• Work instruction
Return, without anything added, the lines from the one containing "The width and height of the screenshot is (957, 360)." through the end of the entries below, exactly as written.

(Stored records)

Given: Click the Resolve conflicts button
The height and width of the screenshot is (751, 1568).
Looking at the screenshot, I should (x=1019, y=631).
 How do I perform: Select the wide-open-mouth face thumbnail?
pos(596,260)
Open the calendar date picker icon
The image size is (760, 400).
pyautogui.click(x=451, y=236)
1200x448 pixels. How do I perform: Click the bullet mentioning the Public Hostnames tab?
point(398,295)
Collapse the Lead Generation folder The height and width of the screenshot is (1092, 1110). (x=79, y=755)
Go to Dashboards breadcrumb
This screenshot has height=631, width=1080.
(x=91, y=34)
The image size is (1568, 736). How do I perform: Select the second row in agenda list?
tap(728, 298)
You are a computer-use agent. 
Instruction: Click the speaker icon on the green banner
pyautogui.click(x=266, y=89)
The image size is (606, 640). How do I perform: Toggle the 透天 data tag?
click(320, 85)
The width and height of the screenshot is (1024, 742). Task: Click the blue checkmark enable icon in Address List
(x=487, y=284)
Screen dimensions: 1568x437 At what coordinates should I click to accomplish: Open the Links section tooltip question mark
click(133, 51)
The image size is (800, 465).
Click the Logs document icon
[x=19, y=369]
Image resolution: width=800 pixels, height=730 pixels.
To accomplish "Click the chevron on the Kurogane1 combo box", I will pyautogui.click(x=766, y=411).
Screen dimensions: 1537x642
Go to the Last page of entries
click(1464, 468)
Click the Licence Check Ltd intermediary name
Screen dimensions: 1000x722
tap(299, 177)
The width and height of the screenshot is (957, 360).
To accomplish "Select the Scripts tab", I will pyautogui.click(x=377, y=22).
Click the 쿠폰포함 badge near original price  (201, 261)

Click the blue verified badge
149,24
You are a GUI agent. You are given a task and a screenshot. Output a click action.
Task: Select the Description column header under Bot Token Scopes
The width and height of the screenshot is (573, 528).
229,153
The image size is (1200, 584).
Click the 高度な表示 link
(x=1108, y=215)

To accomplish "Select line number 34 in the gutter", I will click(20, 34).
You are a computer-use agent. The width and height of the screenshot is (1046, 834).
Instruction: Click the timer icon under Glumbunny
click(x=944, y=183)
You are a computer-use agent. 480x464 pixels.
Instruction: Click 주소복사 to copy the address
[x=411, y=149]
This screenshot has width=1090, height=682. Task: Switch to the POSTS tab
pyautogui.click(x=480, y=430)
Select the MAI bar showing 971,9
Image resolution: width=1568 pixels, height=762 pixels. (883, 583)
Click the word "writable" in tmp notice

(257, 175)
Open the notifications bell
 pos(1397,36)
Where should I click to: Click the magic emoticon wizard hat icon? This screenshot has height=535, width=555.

• Output for this task
The width and height of the screenshot is (957, 360).
To accomplish "Select the Scripts tab", I will pyautogui.click(x=377, y=22).
Click the 쿠폰포함 badge near original price  (201, 261)

Click the blue verified badge
149,24
You are a GUI agent. You are given a task and a screenshot. Output a click action.
Task: Select the Description column header under Bot Token Scopes
The width and height of the screenshot is (573, 528).
229,153
The image size is (1200, 584).
Click the 高度な表示 link
(x=1108, y=215)

To accomplish "Select line number 34 in the gutter", I will click(20, 34).
You are a computer-use agent. The width and height of the screenshot is (1046, 834).
Instruction: Click the timer icon under Glumbunny
click(x=944, y=183)
You are a computer-use agent. 480x464 pixels.
Instruction: Click 주소복사 to copy the address
[x=411, y=149]
This screenshot has width=1090, height=682. Task: Switch to the POSTS tab
pyautogui.click(x=480, y=430)
Select the MAI bar showing 971,9
Image resolution: width=1568 pixels, height=762 pixels. (883, 583)
Click the word "writable" in tmp notice

(257, 175)
Open the notifications bell
 pos(1397,36)
Where should I click to: Click the magic emoticon wizard hat icon? This screenshot has height=535, width=555.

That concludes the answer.